##### DATASET #####

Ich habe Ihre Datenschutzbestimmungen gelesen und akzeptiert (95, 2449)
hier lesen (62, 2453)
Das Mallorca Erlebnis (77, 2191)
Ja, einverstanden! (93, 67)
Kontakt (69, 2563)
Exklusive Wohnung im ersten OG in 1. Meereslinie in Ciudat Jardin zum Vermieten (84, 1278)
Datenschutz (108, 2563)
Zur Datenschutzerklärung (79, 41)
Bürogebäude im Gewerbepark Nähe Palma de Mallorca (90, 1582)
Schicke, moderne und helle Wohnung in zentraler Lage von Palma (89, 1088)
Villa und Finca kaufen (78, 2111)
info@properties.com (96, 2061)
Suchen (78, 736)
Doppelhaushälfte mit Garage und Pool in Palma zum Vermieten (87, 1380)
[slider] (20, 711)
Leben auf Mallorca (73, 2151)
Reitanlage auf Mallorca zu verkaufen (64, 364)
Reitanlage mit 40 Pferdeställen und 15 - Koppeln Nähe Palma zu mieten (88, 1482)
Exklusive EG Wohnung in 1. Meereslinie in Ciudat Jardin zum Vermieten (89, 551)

#####
##### DATASET #####

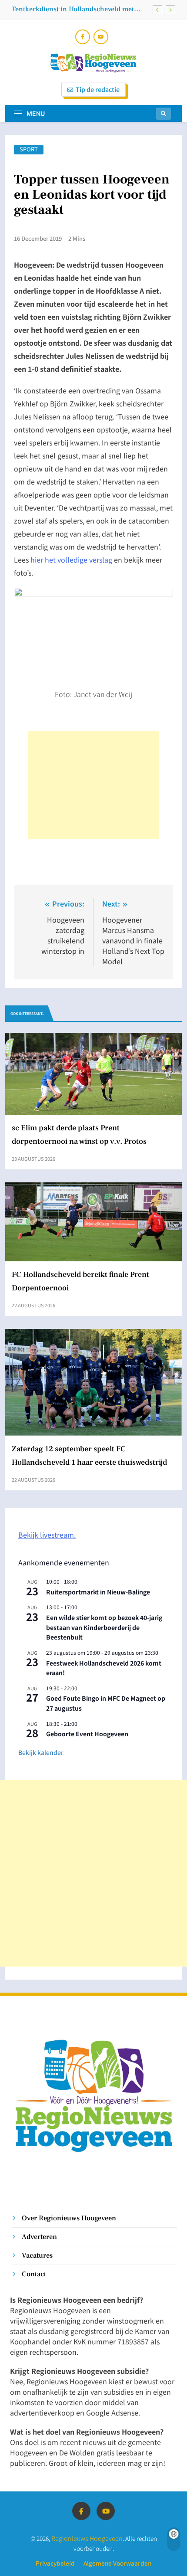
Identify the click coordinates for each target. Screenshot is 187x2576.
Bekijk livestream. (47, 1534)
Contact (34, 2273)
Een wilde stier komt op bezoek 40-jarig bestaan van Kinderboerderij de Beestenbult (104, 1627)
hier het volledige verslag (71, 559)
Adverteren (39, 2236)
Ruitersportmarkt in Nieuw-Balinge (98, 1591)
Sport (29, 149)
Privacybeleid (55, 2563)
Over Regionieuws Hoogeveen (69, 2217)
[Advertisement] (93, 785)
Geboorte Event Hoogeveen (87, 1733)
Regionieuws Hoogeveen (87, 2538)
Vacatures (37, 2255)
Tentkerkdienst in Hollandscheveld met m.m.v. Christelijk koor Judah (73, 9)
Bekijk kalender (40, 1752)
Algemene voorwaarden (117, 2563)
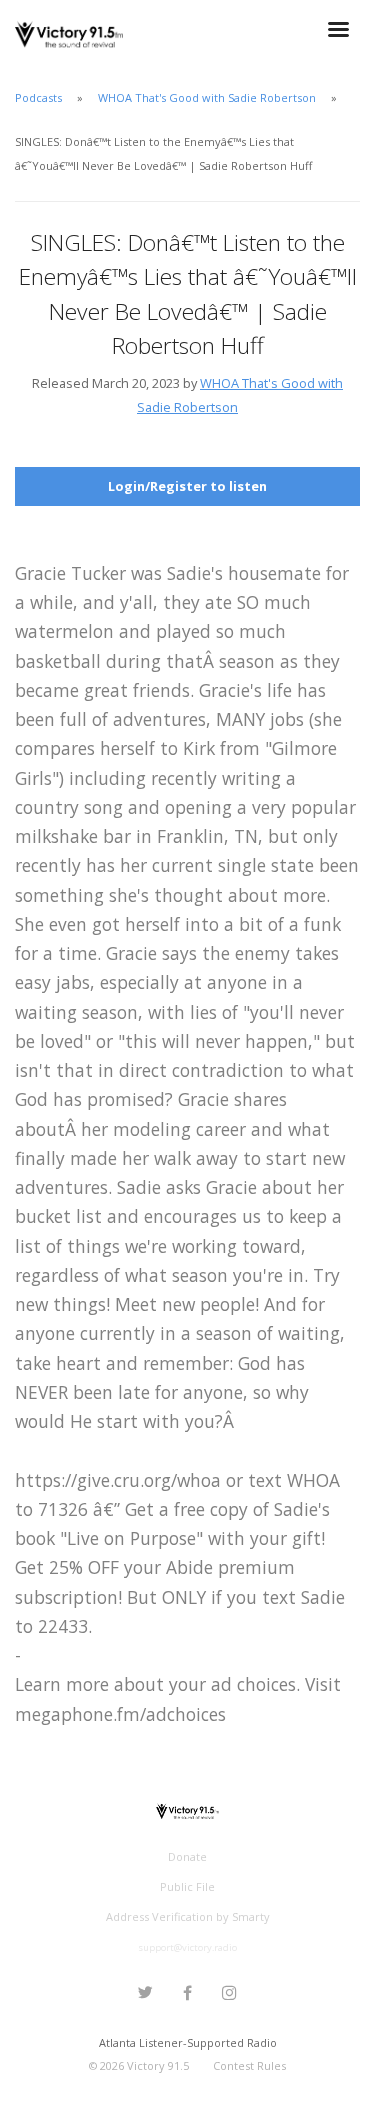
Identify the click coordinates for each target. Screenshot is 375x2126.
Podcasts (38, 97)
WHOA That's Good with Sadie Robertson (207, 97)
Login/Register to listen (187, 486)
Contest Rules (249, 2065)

#####
##### DATASET #####

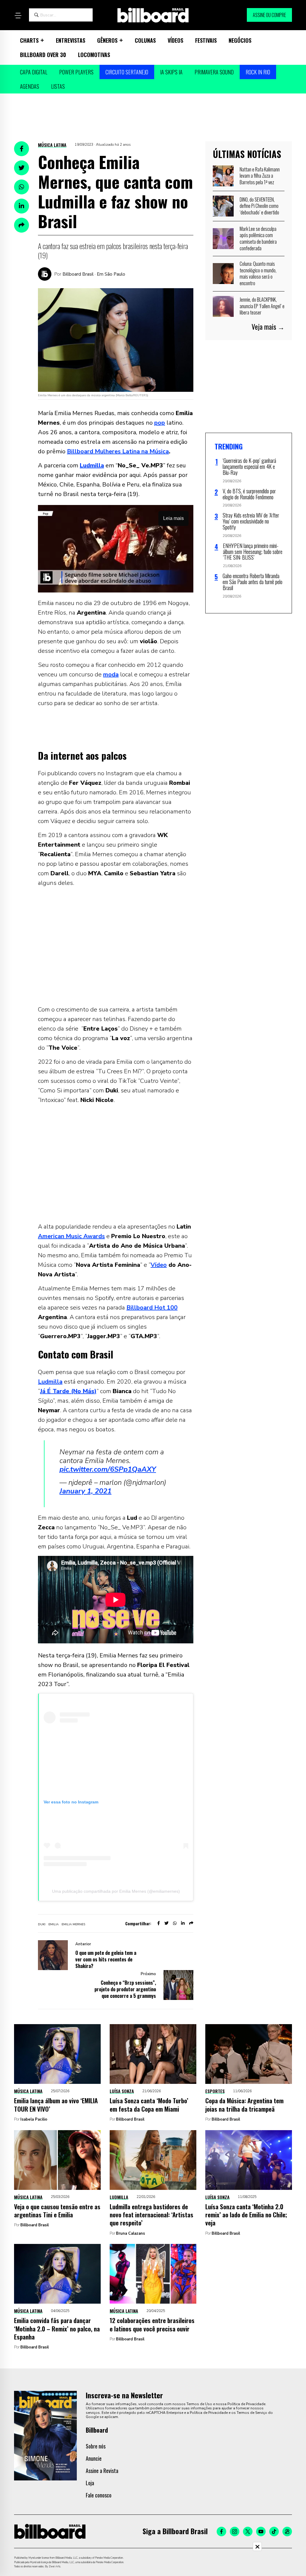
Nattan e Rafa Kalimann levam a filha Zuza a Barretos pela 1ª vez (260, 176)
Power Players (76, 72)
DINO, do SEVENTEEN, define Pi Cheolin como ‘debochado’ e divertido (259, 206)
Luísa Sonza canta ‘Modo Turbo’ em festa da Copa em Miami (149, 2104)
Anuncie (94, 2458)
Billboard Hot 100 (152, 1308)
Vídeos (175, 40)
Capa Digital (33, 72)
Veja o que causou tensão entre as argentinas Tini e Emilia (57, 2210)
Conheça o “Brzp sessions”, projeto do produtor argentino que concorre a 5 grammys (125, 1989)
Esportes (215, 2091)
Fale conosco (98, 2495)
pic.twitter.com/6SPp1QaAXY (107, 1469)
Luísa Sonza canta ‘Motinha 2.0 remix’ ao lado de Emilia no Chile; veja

#####

▸ **ACTIVITY**:
Both the line containing "Adverteren (39, 2236)" and the line containing "Screenshot is 375x2126." above belong in the output, as do the lines between them. Print them exactly, without pictures.

▸ **TASK RESPONSE**:
Adverteren (39, 2236)
Ruitersportmarkt in Nieuw-Balinge (98, 1591)
Sport (29, 149)
Privacybeleid (55, 2563)
Over Regionieuws Hoogeveen (69, 2217)
[Advertisement] (93, 785)
Geboorte Event Hoogeveen (87, 1733)
Regionieuws Hoogeveen (87, 2538)
Vacatures (37, 2255)
Tentkerkdienst in Hollandscheveld met m.m.v. Christelijk koor Judah (73, 9)
Bekijk kalender (40, 1752)
Algemene voorwaarden (117, 2563)
Identify the click coordinates for each target. Screenshot is 375x2126.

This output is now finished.